Short task: According to the page text about Ameropa, in what year was Andreas Zivy appointed CEO of the company?

Page text:
'''

Ameropa Holding is a Swiss agribusiness, headquartered in Binningen, Switzerland, that engages in the global distribution of fertilizers and grains. The company was founded in 1948 by Arthur Zivy and his son, Felix Zivy. Andreas Zivy is the chairman of the company. It has operations in over 30 countries across all continents.

History
Arthur and his son, Felix Zivy, founded Ameropa in 1948. In the beginning, the company focused on the import of grains into Europe and the export of European fertilizers to the United States. In the same year, a subsidiary was established in Austria under the name Prochaska & Cie.

In the 1950s, Ameropa entered the South American grains market and obtained the European Agency for wheat and corn sales from Association de Cooperativas Argentinas. As one of the earliest companies, Ameropa began importing Brazilian soybeans into Europe in 1959.

In the 1970s, Ameropa established its second subsidiary, AgriNégoce, in France. By 2007, AgriNégoce employed over 130 people and had sales of over 120 million euros. In 2016, AgriNégoce was sold to the French agricultural company Axéréal.

In the early 1990s, Ameropa expanded its operation to Germany, Hungary, Slovakia, Russia, Belarus, China, and Brazil. Andreas Zivy, the son of Felix Zivy, was appointed CEO of the company in 1995. In 1997, Ameropa was a founding partner of the chemical trading company Kolmar, which was later on sold to Kolmar's management.

'''

Record set:

'''

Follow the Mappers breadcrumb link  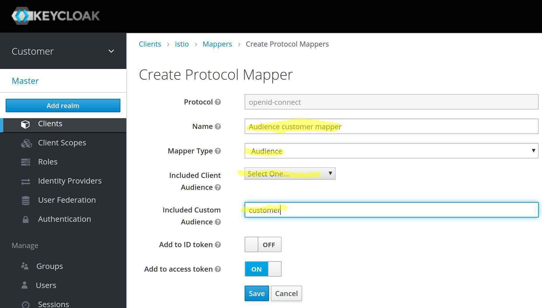(217, 44)

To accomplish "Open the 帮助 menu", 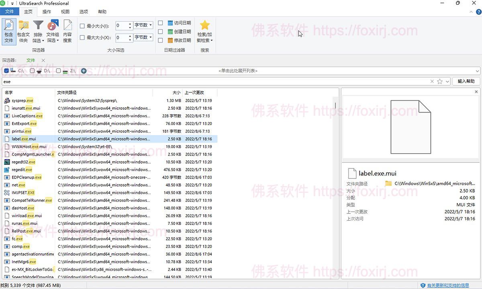I will [102, 11].
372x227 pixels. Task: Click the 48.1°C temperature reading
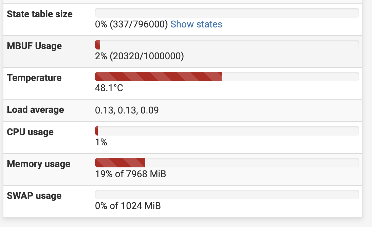(x=109, y=88)
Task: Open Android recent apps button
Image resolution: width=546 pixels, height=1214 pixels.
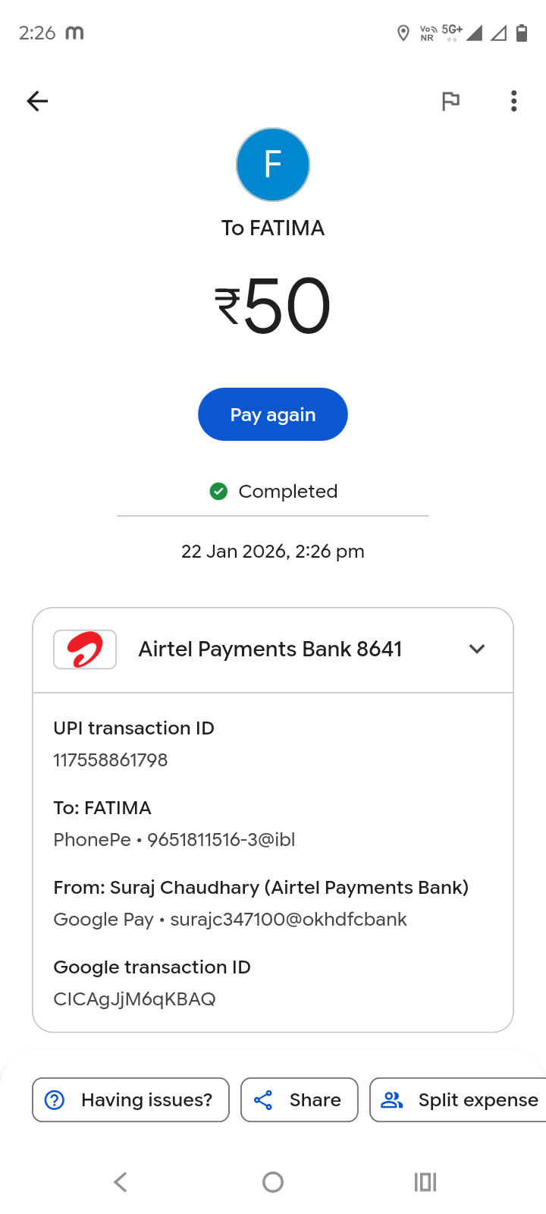Action: click(425, 1182)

'''

The response: 1995